## [WORK TO BE COMPLETED]
Please filter the entries and return only the lines that include "computer".

## [STUDY MATERIAL]
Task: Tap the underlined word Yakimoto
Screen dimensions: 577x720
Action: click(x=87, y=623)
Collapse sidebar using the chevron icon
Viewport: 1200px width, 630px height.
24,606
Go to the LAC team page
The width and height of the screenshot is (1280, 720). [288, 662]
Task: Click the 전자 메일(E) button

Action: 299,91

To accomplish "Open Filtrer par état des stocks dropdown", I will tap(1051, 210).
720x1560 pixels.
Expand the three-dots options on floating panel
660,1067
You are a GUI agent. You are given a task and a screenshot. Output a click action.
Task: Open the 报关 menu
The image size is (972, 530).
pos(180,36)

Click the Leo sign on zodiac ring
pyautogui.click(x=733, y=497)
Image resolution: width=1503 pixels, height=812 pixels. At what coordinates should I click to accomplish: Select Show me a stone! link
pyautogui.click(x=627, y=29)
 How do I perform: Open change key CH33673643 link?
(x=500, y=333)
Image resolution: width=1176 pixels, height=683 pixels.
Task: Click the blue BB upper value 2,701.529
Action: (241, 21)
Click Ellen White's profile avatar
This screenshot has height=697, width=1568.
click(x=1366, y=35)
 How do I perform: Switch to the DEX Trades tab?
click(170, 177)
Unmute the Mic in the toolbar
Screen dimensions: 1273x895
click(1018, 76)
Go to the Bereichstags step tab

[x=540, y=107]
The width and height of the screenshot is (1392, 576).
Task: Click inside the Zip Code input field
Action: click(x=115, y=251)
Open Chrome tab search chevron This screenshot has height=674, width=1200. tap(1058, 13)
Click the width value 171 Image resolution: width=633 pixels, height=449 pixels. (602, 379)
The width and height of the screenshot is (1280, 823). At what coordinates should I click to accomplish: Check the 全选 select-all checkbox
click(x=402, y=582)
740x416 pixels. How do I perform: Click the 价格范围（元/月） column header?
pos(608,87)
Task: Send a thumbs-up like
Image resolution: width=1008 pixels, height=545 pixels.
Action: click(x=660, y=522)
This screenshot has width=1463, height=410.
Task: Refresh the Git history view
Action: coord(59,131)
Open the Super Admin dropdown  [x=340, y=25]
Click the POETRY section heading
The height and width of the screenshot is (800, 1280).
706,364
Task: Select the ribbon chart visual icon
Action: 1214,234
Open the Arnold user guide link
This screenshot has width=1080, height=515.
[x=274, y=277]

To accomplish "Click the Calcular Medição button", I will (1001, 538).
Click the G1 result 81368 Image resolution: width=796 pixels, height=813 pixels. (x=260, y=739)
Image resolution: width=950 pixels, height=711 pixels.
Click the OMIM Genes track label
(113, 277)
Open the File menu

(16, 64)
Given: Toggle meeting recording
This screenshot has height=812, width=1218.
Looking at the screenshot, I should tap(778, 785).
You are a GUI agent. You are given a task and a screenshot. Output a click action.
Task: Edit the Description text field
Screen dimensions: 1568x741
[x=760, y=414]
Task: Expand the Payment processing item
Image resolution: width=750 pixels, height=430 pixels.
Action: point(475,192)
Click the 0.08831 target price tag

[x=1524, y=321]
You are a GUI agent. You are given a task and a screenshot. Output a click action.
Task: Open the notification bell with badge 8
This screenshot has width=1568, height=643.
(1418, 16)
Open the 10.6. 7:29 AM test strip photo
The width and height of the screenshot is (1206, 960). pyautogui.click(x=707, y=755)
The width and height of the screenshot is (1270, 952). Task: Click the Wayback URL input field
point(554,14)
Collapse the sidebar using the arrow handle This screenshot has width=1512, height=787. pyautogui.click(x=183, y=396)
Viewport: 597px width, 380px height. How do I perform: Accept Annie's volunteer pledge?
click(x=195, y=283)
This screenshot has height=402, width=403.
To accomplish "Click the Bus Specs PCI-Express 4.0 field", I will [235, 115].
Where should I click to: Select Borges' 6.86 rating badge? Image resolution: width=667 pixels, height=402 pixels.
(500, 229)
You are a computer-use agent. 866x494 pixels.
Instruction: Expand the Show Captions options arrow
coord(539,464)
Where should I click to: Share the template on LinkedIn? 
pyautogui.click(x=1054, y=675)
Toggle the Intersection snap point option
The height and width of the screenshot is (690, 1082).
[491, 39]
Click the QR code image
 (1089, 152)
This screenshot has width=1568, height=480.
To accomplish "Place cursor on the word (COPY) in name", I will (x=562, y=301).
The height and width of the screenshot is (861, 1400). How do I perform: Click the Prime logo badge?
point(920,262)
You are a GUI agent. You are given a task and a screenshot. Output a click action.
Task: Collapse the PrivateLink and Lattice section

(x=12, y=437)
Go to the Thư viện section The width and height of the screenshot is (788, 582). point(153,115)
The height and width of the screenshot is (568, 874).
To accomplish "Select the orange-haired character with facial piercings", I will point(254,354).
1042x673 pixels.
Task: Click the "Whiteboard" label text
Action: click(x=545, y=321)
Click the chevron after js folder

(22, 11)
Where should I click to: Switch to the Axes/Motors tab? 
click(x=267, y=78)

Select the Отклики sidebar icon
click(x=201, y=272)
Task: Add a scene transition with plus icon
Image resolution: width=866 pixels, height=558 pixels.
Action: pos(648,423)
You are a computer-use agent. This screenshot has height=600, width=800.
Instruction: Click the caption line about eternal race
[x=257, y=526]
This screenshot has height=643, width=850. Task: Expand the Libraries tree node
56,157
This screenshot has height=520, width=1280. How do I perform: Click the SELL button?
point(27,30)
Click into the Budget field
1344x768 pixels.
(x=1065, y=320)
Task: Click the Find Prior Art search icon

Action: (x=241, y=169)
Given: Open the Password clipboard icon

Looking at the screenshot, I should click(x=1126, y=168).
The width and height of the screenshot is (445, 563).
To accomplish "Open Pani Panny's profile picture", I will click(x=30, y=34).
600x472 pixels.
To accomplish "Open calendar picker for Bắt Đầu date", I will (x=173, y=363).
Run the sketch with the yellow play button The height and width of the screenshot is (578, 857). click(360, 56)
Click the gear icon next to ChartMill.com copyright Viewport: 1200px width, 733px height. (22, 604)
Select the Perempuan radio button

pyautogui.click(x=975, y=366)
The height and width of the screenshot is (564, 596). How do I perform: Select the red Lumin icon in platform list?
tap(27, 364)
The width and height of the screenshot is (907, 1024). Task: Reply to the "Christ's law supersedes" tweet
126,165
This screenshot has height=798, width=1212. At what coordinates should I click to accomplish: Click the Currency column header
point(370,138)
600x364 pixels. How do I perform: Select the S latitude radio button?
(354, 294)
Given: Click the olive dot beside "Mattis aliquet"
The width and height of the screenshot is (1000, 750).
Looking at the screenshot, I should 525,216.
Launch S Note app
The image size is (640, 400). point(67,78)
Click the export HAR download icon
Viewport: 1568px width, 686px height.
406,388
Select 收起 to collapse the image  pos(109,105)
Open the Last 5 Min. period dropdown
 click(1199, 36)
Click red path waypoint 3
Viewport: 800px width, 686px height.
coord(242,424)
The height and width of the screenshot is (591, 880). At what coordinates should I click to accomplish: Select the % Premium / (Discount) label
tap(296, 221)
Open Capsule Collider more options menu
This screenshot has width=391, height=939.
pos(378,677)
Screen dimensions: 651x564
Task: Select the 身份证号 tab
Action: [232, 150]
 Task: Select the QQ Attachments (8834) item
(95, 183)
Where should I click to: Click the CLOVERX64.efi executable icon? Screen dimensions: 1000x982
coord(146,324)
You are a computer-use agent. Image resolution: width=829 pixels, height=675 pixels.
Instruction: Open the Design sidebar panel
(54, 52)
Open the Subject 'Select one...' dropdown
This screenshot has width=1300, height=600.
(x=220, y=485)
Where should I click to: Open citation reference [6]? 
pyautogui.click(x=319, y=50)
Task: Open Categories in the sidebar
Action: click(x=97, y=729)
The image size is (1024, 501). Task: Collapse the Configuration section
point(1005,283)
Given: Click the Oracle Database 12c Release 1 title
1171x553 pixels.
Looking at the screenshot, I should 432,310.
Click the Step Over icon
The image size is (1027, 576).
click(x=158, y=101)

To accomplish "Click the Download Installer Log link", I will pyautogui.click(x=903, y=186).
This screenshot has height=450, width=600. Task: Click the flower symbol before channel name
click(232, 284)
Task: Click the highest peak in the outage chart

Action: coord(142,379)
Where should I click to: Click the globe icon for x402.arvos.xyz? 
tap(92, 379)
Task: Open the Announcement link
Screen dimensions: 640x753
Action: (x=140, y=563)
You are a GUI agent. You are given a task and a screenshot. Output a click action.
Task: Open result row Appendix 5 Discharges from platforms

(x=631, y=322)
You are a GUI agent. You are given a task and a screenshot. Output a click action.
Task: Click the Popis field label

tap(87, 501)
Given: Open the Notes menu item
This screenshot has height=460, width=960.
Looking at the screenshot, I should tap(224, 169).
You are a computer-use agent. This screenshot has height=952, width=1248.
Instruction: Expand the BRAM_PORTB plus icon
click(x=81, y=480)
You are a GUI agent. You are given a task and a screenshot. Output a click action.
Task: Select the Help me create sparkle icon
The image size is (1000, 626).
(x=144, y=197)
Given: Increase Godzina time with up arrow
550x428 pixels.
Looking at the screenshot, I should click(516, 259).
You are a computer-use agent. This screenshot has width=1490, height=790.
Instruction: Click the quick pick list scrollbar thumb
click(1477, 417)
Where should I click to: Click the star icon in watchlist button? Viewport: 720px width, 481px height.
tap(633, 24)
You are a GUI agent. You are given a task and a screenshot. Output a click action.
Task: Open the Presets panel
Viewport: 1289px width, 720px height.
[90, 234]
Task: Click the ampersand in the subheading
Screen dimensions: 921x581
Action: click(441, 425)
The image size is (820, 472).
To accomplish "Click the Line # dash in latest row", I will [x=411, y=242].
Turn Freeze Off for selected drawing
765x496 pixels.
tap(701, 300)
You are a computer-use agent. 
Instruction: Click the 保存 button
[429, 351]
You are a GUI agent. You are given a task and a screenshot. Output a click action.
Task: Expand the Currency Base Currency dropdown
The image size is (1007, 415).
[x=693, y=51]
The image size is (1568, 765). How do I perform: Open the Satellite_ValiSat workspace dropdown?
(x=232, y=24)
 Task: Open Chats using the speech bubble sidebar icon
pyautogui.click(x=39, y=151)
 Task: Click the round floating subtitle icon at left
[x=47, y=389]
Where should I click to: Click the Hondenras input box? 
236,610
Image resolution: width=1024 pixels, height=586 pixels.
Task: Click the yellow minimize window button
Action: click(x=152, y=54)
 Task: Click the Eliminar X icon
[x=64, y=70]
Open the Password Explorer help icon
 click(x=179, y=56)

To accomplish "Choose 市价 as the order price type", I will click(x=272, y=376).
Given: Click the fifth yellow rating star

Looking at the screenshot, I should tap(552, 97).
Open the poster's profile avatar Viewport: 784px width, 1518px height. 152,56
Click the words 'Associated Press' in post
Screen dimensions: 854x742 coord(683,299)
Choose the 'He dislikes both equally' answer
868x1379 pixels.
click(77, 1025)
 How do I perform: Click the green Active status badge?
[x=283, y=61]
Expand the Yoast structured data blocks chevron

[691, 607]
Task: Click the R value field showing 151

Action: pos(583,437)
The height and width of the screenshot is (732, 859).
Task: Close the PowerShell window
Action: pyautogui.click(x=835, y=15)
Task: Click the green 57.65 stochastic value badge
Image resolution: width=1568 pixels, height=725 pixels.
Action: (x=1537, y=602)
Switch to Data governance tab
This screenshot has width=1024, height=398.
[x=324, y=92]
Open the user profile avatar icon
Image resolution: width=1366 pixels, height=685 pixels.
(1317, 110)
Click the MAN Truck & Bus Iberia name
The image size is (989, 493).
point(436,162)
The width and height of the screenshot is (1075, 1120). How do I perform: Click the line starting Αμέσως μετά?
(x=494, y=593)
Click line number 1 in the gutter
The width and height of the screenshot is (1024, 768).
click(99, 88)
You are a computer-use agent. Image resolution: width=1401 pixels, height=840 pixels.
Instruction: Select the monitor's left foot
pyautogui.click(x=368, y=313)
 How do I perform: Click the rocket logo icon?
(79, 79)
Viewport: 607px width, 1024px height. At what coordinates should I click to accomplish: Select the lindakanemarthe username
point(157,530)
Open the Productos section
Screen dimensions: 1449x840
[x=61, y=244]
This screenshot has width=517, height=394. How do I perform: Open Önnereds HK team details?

## [REPLY]
You are a computer-use agent. 866x494 pixels.
You are a computer-use agent. This screenshot has height=600, width=800.
You are a computer-use agent. Image resolution: width=829 pixels, height=675 pixels.
You are a computer-use agent. This screenshot has height=952, width=1248.
You are a computer-use agent. This screenshot has width=1490, height=790.
You are a computer-use agent. 
You are a computer-use agent. Image resolution: width=1401 pixels, height=840 pixels.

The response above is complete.